The playbook also provides scenarios in case India attacks Pakistan or China. In that event, the state not attacked by India will join the one that is attacked. A war situation works in strange ways. The aggressor always has to prove more than the attacked party. Time always seems to be running out for the aggressor. Political objectives must be clear and achievable. The objective may be no more than messaging as it was with the 1962 aggression. But if it is to stay and hold, the aggression sooner or later runs into problems. The situation has not changed since Roman times. There is almost no political objective that India can achieve with a war with Pakistan or China without provoking an all-out war that can go nuclear. PoK is out of reach of India. India cannot dream of conquering Tibet and making it independent like Bangladesh. China is not Pakistan. And 1971 cannot by any stretch of imagination become 2018. In other words, war is madness for India, Pakistan and China. Short of Armageddon, the present situation cannot be altered.

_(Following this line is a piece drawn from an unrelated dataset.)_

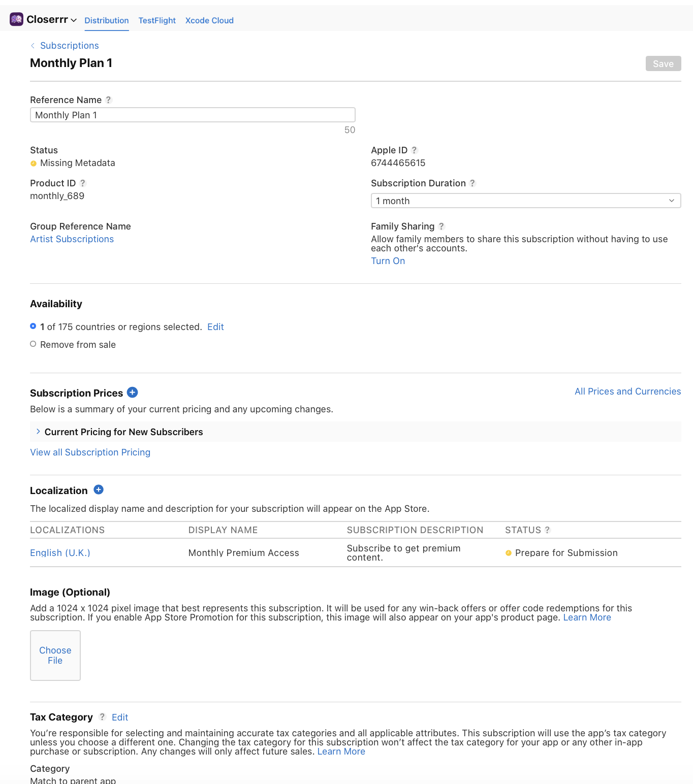Switch to TestFlight tab
This screenshot has width=693, height=784.
(157, 20)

Which is why it is strange and disconcerting that the Indian Air Force should embark on a major exercise to test preparations for a two-front war. Exercises are fine. Armed forces carry it out at regular intervals. But it is the messaging and the objectives that are muddled. The air force chief describes the exercise like an excited schoolboy in the exact same words of a RAND text and incredibly admits of the plagiarism. Leadership standards dramatically have fallen in the forces (it is worse at the highest level of government) but this is still beyond the pale. In the age of drones and missiles, are we seriously preparing for massed air attacks on Pakistan and China? Would they sit back and fight a vintage conventional war for us? There are almost no political objectives that India can achieve with conventional attacks. Indeed, in Pakistan’s case without doubt, they would trigger a nuclear response. As aggressors, we would be to blame. Has anybody thought through these exercises? Do they fit an overall grand strategy that takes into account threats from China and Pakistan? It does not remotely look so.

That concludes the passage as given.